Peter Luschny schrieb:   
   >   
   > I'm much better in finding integrals than in solving them,   
   > therefore I ask here where the experts on this subject seem   
   > to sit in a row like migratory birds in autumn on the   
   > telephone wires.   
   >   
   > I have no problem to calculate the value, and indeed it is   
   > utterly trivial to solve this integral by numerical approximation.   
   >   
   > But I am interested in everything else which could be said about   
   > this integral and possible transformations of this integral.   
   >   
   > Of course integrability in elementary terms is one of these   
   > questions (I think it is not).   
   >   
   > The question remains why it is worth dealing with this integral.   

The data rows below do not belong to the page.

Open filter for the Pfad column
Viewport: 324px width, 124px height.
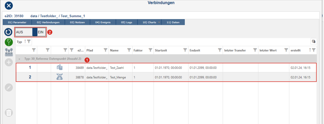coord(105,50)
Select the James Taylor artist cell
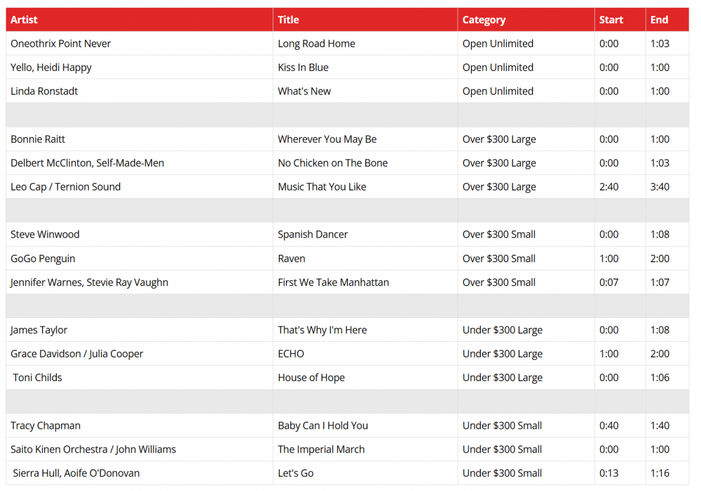This screenshot has width=701, height=491. 39,330

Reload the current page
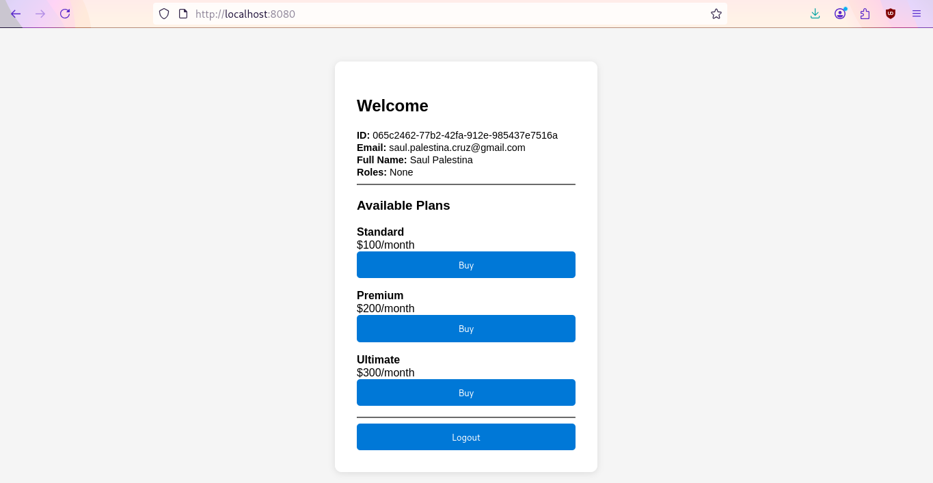pyautogui.click(x=65, y=14)
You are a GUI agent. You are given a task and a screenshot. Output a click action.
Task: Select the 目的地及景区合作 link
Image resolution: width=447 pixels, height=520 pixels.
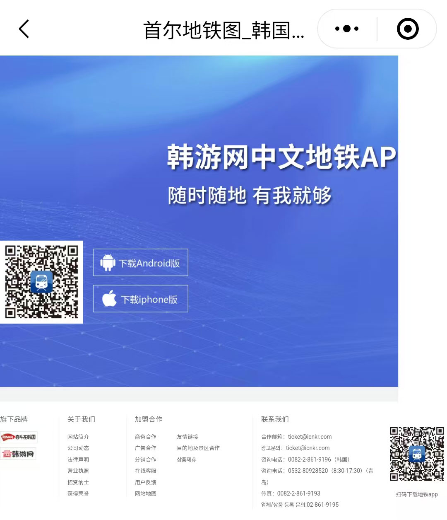click(198, 448)
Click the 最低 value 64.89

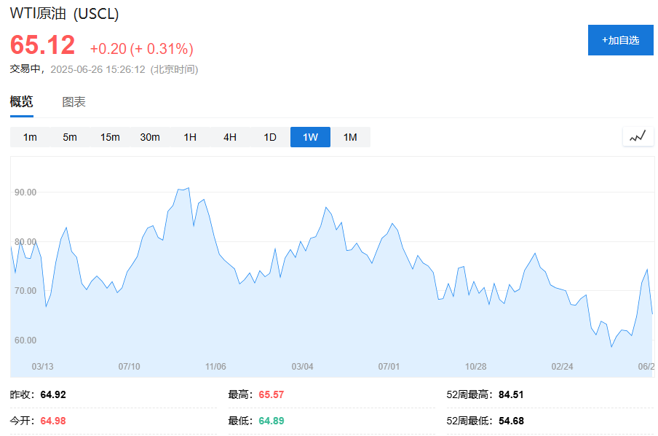271,421
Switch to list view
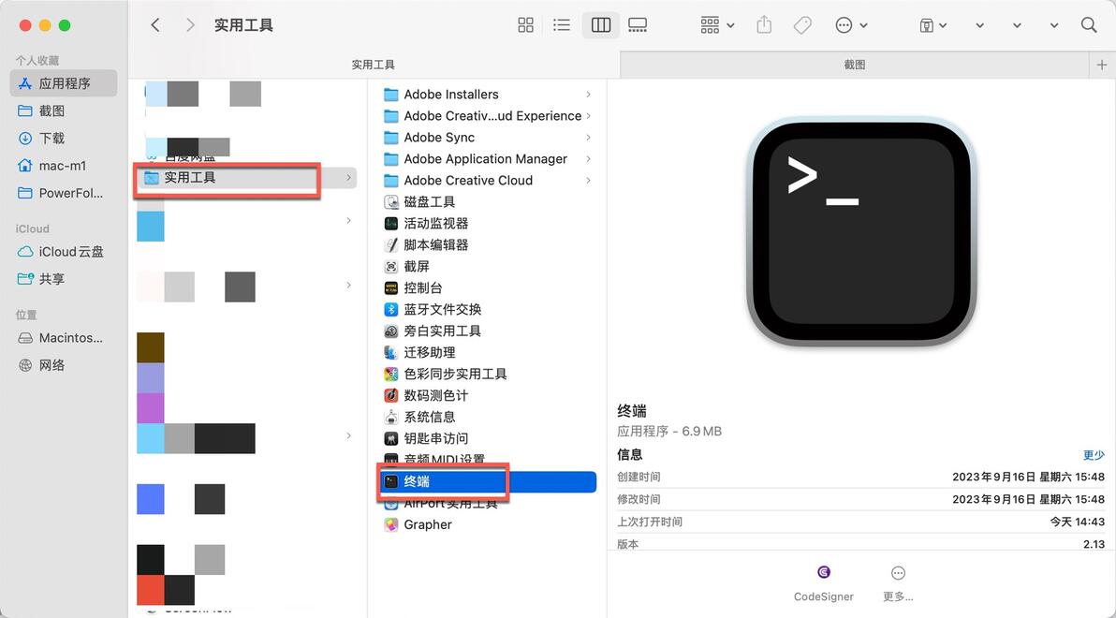The height and width of the screenshot is (618, 1116). (x=562, y=25)
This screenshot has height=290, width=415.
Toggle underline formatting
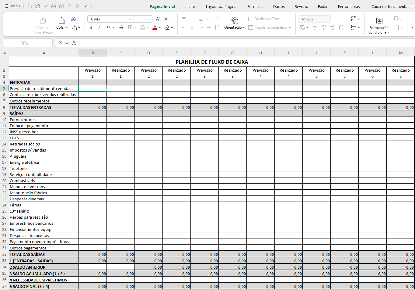108,27
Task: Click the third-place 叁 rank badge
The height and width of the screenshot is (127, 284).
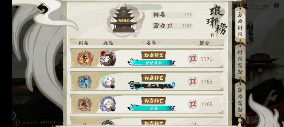Action: click(85, 104)
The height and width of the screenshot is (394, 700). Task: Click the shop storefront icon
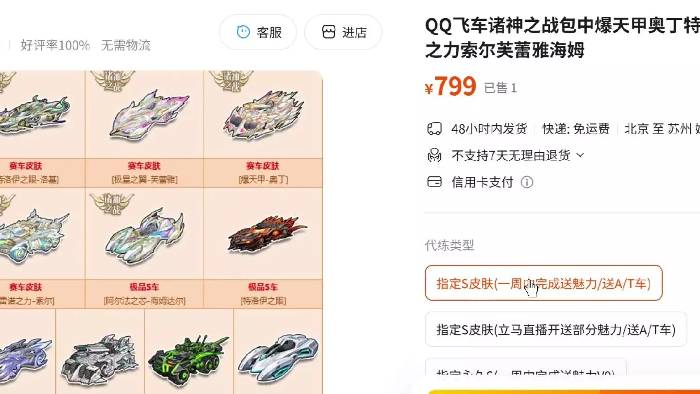329,32
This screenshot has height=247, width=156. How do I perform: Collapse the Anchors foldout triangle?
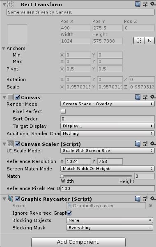4,48
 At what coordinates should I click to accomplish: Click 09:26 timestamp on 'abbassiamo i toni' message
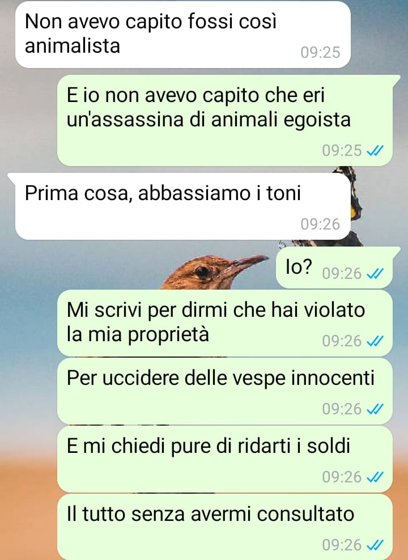click(320, 224)
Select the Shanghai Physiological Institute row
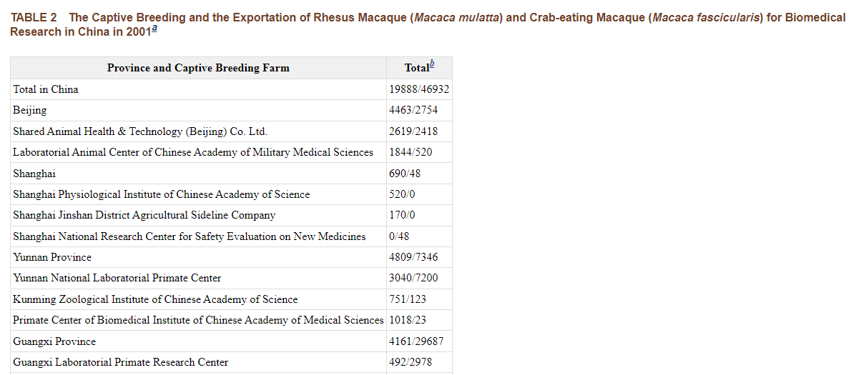 point(162,194)
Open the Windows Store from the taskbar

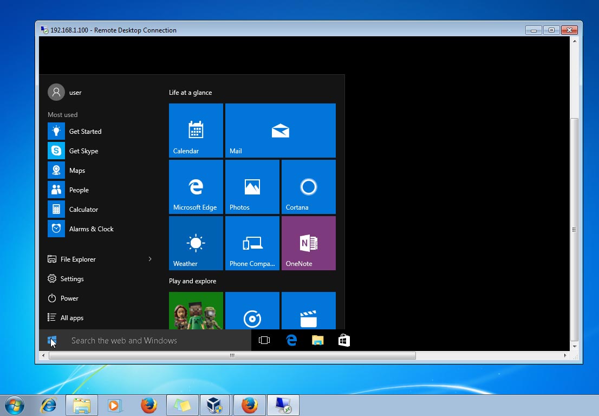tap(344, 340)
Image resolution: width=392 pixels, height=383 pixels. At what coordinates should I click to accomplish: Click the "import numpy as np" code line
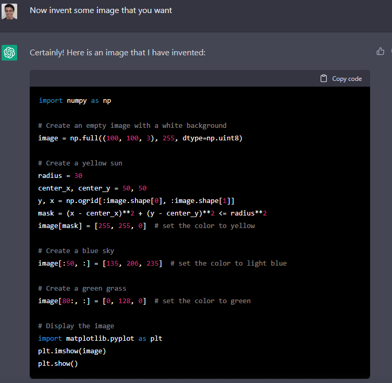point(75,100)
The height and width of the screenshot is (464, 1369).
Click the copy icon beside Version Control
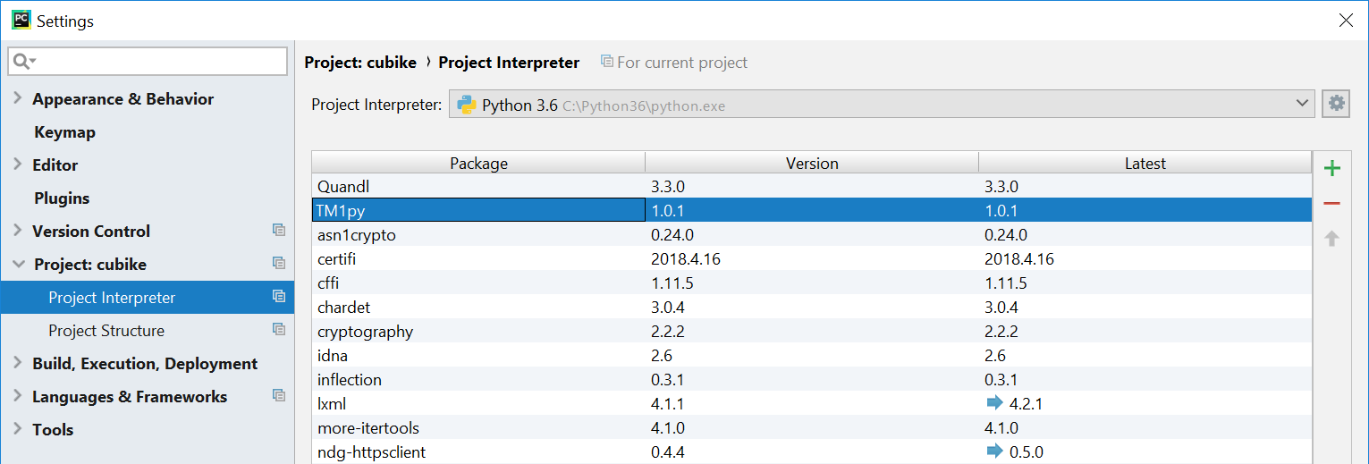[279, 231]
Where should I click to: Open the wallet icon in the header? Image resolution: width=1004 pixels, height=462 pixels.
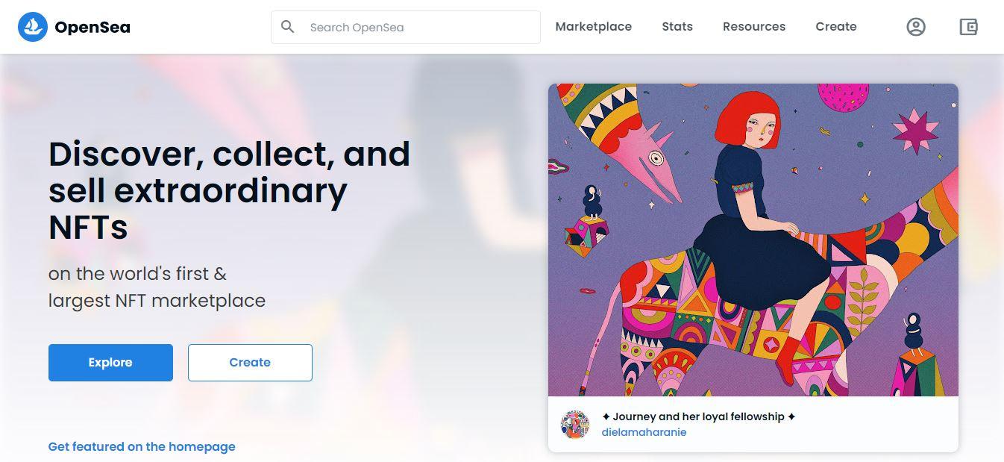(968, 27)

   > This much can be disclosed (so as not to spoil the fun): the   
   > value on the definite interval (-oo..+oo) is the quotient of   
   > two famous constants, which implies a bunch of some interesting   
   > new formulas.   
   >   
   > This is the integral in Maple parlance:   
   >   
   >     int( -log((z^2+1/4)^(1/4))*sech(Pi*z)^2, z = -infinity..infinity)   
   >   
      
   Rewriting the integrand functions, exploiting their symmetry about z=0,   
   integrating by parts, and then splitting the second factor:   
      
   INT(- LOG((z^2 + 1/4)^(1/4))*SECH(pi*z)^2, z, -inf, inf)   
      
   1/2*INT(- LOG(z^2 + 1/4)*(2*#e^(pi*z)/(#e^(2*pi*z) + 1))^2, z, 0, inf)   
      
   LN(2)/pi + 1/2*INT(- 8*z/(4*z^2 + 1)*(2/(pi*(#e^(2*pi*z) + 1))), z, 0,   
   inf)   
      
   LN(2)/pi + 1/2*INT(- 8*z/(4*z^2 + 1)*(2/(pi*(#e^(2*pi*z) - 1))), z, 0,   
   inf) - 1/2*INT(- 8*z/(4*z^2 + 1)*(4/(pi*(#e^(4*pi*z) - 1))), z, 0, inf)   
      
   results in a pair of integrals listed in Gradshteyn-Ryzhik under 3.415   
   with attribution to the "Nouvelles tables d'intégrales définies" by   
   Bierens de Haan (1867). So your "bunch of new formulas" appears to be   
   more than 150 years old.   
      
   Martin.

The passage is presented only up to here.